Ordinarily, faculty may be engaged in one or more of the following outside professional activities:

  1. writing of scholarly books, monographs and articles;
  2. participating in professional organizations, seminars, and colloquia that are relevant to the educational process at the College and/or to the individual's academic interest;
  3. acting as reviewers or editors for professional journals or book manuscripts; or,
  4. presenting occasional lectures or papers at meetings of an outside entity. Applicable Procedures

All "outside professional activities" are subject to the College policy that conflict between such activities and a faculty member's primary responsibility or the appearance of conflict be avoided. However, in recognition that "outside professional activities" may make a valuable contribution to the College and to an individual's professional growth (as long as the activities are undertaken in a manner consistent with the full performance of the faculty member's primary obligations to the College), the following procedures are adopted: Prior Authorization Required

A member of faculty should inform the Chair of the department and the Provost prior to any instances where a conflict between his/her primary responsibility and his/her outside activity may arise. Such planning is in the best interests of the faculty member, the department, and the College.

A faculty member is not requested, however, to obtain prior authorization before engaging in "outside professional activities" in the academic and scholarly activities described above. Use of College Facilities and Services

College facilities may be used by faculty members in connection with the academic or scholarly activities described above without being subject to the requirements of prior approval or reimbursement.
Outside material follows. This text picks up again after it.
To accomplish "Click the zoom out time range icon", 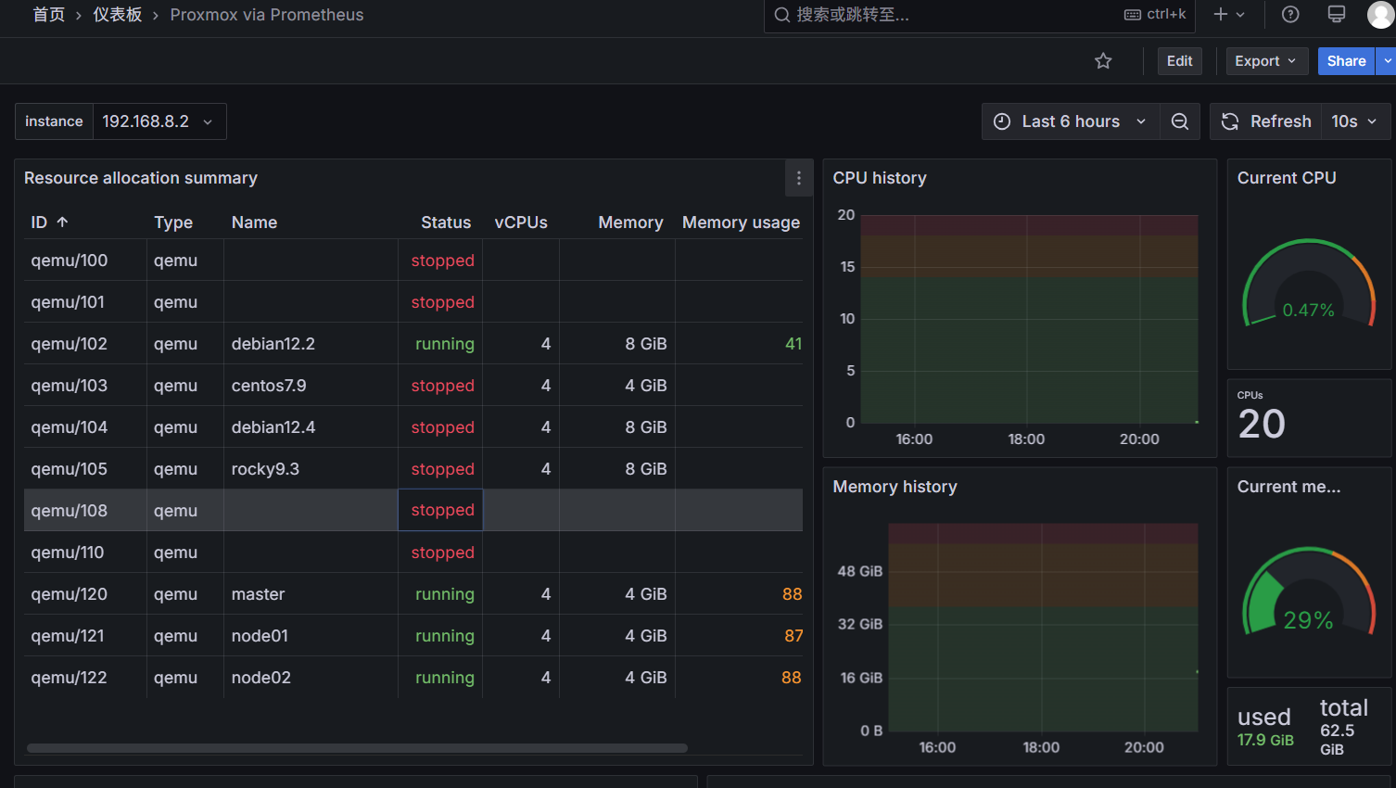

While faculty members may utilize the services of the secretarial staff of their respective department to assist in the preparation of professional articles, papers, reviews, etc., such clerical assistance should not interfere with official work.

Except for the use of office space assigned to a faculty member and available library services, College facilities (including, with limitation, computers and other equipment) may be used by faculty members in connection with "outside activities" and "outside professional activities" only after written approval by the Chair of the faculty member's department, the Provost and the person responsible for operating the facility or equipment. In all cases, the faculty member or his/her outsider employer or sponsor will pay the rate established by the College for the use of the facility, equipment, materials or services. Use of the College Name and Seal

The College's name and seal are the exclusive property of the College and, consequently, may not be used in connection with goods or services offered by any outside organization without the prior permission of the Provost.
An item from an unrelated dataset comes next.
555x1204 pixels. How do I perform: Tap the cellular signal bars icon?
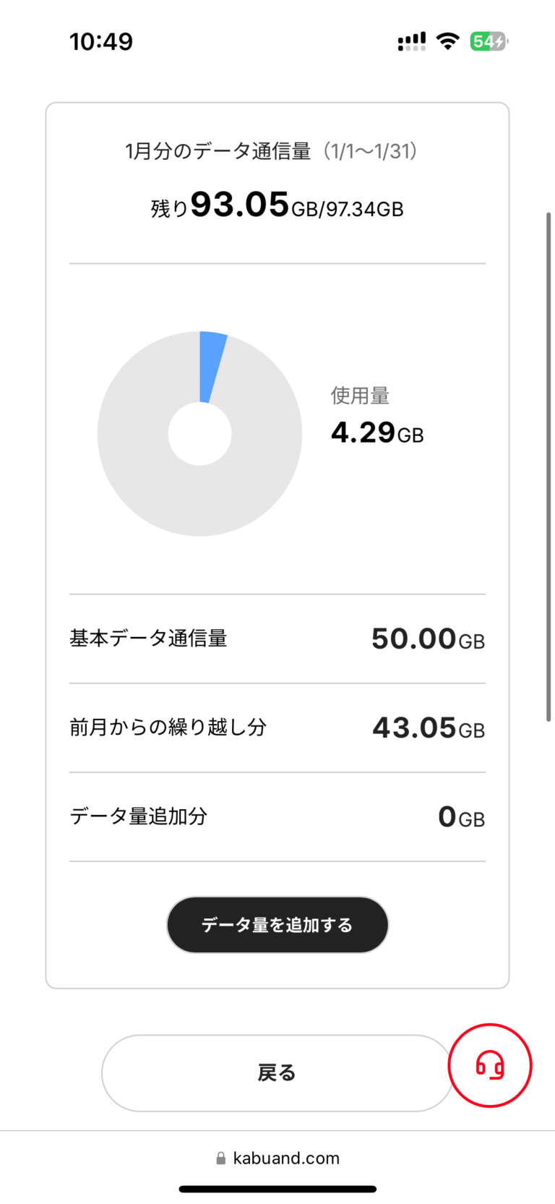coord(411,42)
Official stationery may not be used in connection with any outside activities except with respect to those academic and scholarly activities described above. No report or statement relating to outside activities may have the name of Juniata College attributed to it. The use of official College titles for personal gain or publicity is prohibitied without the written approval of the Provost.

Approval by the Faculty November 5, 2015
Approval by the Board of Trustees, February 6, 2015 College Assumes No Responsibility

The College assumes no responsibility for the competence or performance of "outside activities" engaged in by a faculty member, nor may any responsibility be implied in any advertising with respect to such activities. Faculty members may not represent themselves as acting on behalf of the College when they are not. Political Activity

Faculty members, as citizens, are free to engage in political activities. Any member of the faculty who wishes to engage in direct political activity which will involve a substantial amount of time away from the performance of College responsibilities

(e.g., holding or running for political office, managing a campaign, directing group action on behalf of a political candidatee or issue) is expected to arrive at a mutually satisfactory agreement for a leave of absence with the Department Chair and the Provost before undertaking such activity.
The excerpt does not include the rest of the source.